Being a parent and attending college is not an easy thing to do. It takes effort, careful time management, and the support of many people, not just yourself. But the sacrifices you make will be worth it in the end.

Form a Help Network

A lot of independent people don’t feel comfortable asking for help, but the fact is that you will need assistance during your college years. And people won’t know you need help unless you ask.

You may not need assistance all the time, but during high-stress periods, like around mid-terms and finals, you probably will—there just aren’t enough hours in the day to accomplish all you need to. Especially when managing a family life in addition.

Check to see what supportive relationships you have around you. Write a list of the people you think you can depend on if you need help, and how much you may reasonably expect. Are there other parents from a social group you could depend on? People from a religious group? Study groups? Old friends?

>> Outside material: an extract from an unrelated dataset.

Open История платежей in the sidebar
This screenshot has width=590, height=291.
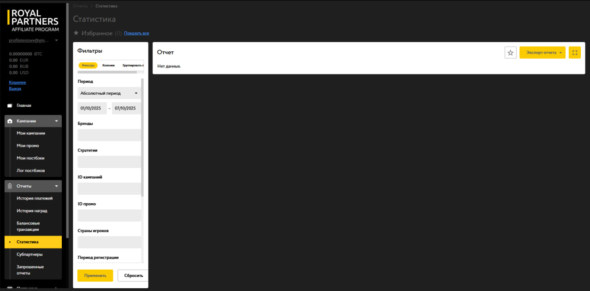point(35,199)
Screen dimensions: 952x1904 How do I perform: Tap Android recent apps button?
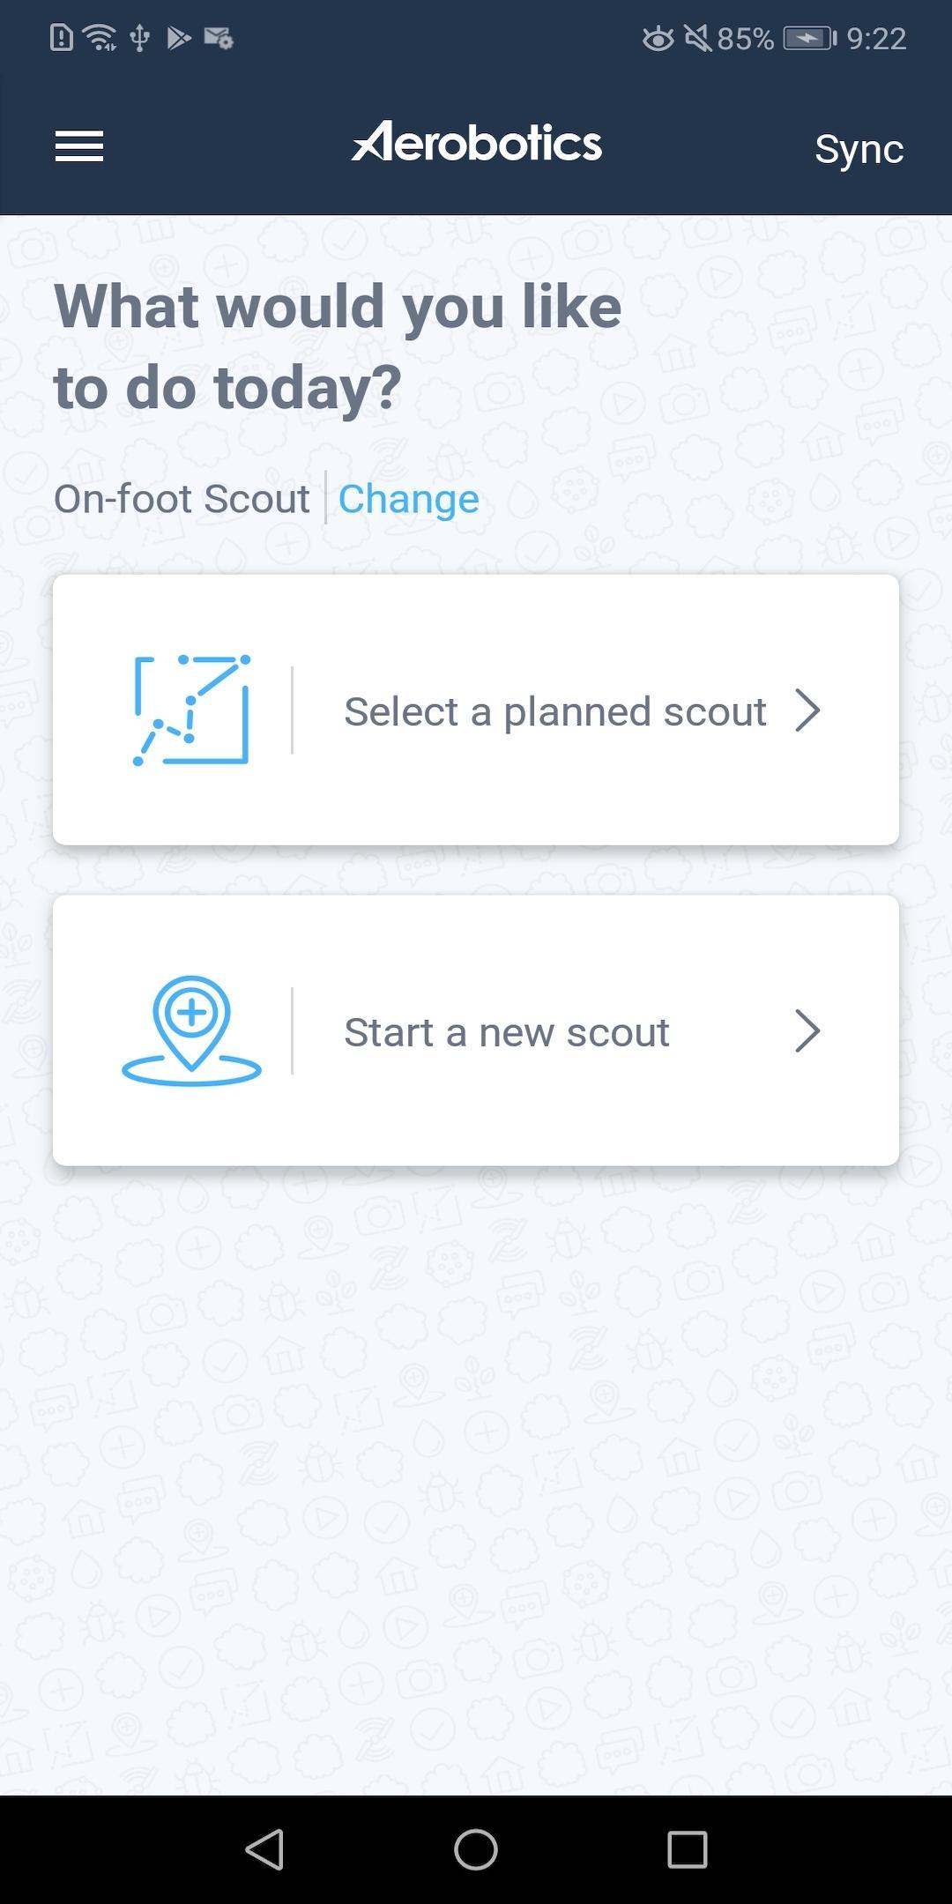688,1849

Once you’ve written your list, consider writing an email to all of them thanking them for being supportive and telling them you may be calling on them to help with your school efforts and some various tasks outside of it. Think of yourself as being the head of a volunteer committee for your own college education.

Remember that you won’t just need help with babysitting. During really busy periods, you may want someone to run to the grocery store for you, walk your pooch, mow a neglected lawn, even throw some laundry loads in for you.

When you ask for help, do it through multiple media. For requests where you don’t care who does it, you can ask for help on Facebook (can anybody walk my dog this Saturday?) and maybe text another friend to ask if they can babysit your child. You might call someone else to ask them to go to the store for you.

And remember, always make your ask specific. It’s important to reciprocate as much as possible.

If your parenting partner is in the picture, make sure to enlist extra support from them and don’t feel guilty about it. For instance, if you usually do the entire bedtime routine, from dinner to bath to storytime, then get them to take over part of it. If you’ve been doing the laundry and shopping and you will not be able to anymore, make it clear that the two of you need to divide tasks differently.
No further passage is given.